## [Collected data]
.....

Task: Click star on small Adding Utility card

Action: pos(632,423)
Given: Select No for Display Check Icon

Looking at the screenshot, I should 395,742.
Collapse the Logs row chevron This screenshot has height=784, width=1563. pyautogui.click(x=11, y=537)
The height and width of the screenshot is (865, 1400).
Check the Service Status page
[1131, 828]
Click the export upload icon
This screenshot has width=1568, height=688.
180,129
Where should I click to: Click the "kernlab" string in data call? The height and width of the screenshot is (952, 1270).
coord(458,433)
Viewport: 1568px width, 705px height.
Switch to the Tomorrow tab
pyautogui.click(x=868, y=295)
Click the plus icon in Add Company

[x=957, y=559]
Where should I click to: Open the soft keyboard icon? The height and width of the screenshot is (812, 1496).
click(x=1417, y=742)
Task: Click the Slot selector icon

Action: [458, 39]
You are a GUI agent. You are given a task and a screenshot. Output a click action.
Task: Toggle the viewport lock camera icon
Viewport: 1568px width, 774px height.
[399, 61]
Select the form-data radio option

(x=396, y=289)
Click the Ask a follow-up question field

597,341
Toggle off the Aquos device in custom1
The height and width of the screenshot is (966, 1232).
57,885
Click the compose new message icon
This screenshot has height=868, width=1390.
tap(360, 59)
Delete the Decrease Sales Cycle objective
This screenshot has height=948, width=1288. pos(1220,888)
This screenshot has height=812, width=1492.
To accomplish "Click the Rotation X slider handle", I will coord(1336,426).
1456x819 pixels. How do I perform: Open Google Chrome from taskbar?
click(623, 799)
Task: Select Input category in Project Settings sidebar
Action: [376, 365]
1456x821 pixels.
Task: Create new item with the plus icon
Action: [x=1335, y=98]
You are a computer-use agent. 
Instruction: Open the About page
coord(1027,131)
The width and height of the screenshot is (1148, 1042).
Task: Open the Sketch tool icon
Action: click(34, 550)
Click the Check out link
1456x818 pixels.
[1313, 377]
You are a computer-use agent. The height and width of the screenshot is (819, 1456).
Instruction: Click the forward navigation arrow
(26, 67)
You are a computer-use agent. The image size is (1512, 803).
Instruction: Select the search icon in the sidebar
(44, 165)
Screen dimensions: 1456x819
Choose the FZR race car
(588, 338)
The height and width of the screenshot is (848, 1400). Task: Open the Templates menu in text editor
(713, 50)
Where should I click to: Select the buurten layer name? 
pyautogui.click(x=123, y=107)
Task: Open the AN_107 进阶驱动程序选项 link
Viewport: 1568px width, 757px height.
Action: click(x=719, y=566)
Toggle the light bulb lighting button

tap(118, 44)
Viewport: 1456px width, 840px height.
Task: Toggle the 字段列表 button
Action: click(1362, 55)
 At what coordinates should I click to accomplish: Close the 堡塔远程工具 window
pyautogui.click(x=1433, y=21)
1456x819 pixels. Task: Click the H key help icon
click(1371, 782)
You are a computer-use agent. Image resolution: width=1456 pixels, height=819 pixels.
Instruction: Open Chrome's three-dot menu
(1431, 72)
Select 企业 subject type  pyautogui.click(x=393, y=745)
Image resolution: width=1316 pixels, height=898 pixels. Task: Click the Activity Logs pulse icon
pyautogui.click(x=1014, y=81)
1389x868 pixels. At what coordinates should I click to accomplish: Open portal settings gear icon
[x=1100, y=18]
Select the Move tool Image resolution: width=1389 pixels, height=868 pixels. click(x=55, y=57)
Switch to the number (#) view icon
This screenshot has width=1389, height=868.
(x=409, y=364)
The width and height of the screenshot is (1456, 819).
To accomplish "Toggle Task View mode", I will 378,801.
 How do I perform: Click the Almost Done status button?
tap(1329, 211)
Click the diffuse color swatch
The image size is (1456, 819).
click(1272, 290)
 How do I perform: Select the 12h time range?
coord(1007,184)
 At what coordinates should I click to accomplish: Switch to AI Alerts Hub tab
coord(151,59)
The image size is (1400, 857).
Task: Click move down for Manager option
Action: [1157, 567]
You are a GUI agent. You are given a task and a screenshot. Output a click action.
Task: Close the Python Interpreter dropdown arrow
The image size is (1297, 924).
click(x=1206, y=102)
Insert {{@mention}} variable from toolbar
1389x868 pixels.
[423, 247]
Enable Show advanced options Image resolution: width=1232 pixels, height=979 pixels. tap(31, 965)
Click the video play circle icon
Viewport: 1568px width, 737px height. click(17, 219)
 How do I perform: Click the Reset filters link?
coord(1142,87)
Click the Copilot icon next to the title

.....

Copy all lines from the data that hold the word "computer".

You are a computer-use agent. 
You are a computer-use agent. The height and width of the screenshot is (819, 1456).
You are a computer-use agent. The image size is (1512, 803).
You are a computer-use agent. Image resolution: width=1456 pixels, height=819 pixels.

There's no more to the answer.